Cite this article: Claire Ittner, review of Southern/Modern, Mint Museum, Panorama: Journal of the Association of Historians of American Art 11, no. 2 (Fall 2025), https://doi.org/10.24926/24716839.20535.

Notes

  1. See Naomi Slipp, introduction to “‘Little of Artistic Merit?’: The Art of the American South,” In the Round, Panorama 6, no. 1 (2020), https://doi.org/10.24926/24716839.9932. Slipp cites the argument put forward, with similar phrasing, in Laurie McInnis, “Little of Artistic Merit?: The Problem and Promise of Southern Art History,” American Art 19, no. 2 (2005): 11–18. Joseph Downs’s original statement is cited in Luke Beckerdite, ed., American Furniture 1997 (Chipstone Foundation, 1997), xii.

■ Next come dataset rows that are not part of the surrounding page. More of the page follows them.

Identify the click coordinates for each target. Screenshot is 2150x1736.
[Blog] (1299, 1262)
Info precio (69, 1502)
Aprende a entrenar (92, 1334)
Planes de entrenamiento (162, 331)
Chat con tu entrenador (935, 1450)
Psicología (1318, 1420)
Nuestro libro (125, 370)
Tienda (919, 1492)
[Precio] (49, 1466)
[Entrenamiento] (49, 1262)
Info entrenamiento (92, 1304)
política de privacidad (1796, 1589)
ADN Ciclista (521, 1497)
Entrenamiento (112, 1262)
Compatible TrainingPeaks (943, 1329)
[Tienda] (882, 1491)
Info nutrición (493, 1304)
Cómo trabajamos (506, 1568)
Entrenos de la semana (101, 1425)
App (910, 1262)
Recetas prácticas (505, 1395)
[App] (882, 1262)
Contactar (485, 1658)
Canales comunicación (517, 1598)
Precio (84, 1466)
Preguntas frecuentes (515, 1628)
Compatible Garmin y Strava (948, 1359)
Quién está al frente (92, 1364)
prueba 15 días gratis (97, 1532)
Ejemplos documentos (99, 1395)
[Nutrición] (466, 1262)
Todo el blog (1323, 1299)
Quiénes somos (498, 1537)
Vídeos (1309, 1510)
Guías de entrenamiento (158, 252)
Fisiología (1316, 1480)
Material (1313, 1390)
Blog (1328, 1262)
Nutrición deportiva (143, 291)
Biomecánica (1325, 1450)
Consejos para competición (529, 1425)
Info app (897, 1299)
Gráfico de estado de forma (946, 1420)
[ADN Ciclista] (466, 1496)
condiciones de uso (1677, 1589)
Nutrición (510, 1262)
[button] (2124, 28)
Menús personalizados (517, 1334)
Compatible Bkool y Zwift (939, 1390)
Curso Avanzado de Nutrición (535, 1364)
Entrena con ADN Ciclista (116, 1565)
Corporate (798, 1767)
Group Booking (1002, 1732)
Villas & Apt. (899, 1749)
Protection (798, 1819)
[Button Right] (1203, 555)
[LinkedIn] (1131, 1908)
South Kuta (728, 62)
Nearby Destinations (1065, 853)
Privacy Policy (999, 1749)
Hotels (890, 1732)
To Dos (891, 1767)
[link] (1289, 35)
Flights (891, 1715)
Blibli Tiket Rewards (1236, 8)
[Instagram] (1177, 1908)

  2. Thomas Hart Benton, An Artist in America (University of Kansas City Press and Twayne Publishers, 1951), 198.
  3. Anna Arabindan-Kesson, Black Bodies, White Gold: Art, Cotton, and Commerce in the Atlantic World (Duke University Press, 2021), 148.
  4. Perhaps the best-known instance is the work of the Southern Agrarians, a group of white Southern writers who in 1930—the midpoint of the period Southern/Modern considered—published I’ll Take My Stand: The South and the Agrarian Tradition, a reactionary manifesto defending the South, opposing “progress” and eliding the history of slavery entirely.
  5. Rebecca VanDiver, “Labor, Lynching, and the Lord: Parsing the Iconography of African American Representation in Southern Art,” in Southern/Modern: Rediscovering Southern Art from the First Half of the Twentieth Century (University of North Carolina Press, in association with the Mint Museum, 2023), 103.
  6. Alison Printz, “The Modernist Appalachian Aesthetic: The Art of Patty Willis,” in Slipp, “Little of Artistic Merit?” https://doi.org/10.24926/24716839.9910.
  7. Valerie Cassel Oliver, “What You Know About the Dirty South?,” in The Dirty South: Contemporary Art, Material Culture, and the Sonic Impulse (Virginia Museum of Fine Arts and Duke University Press, 2021).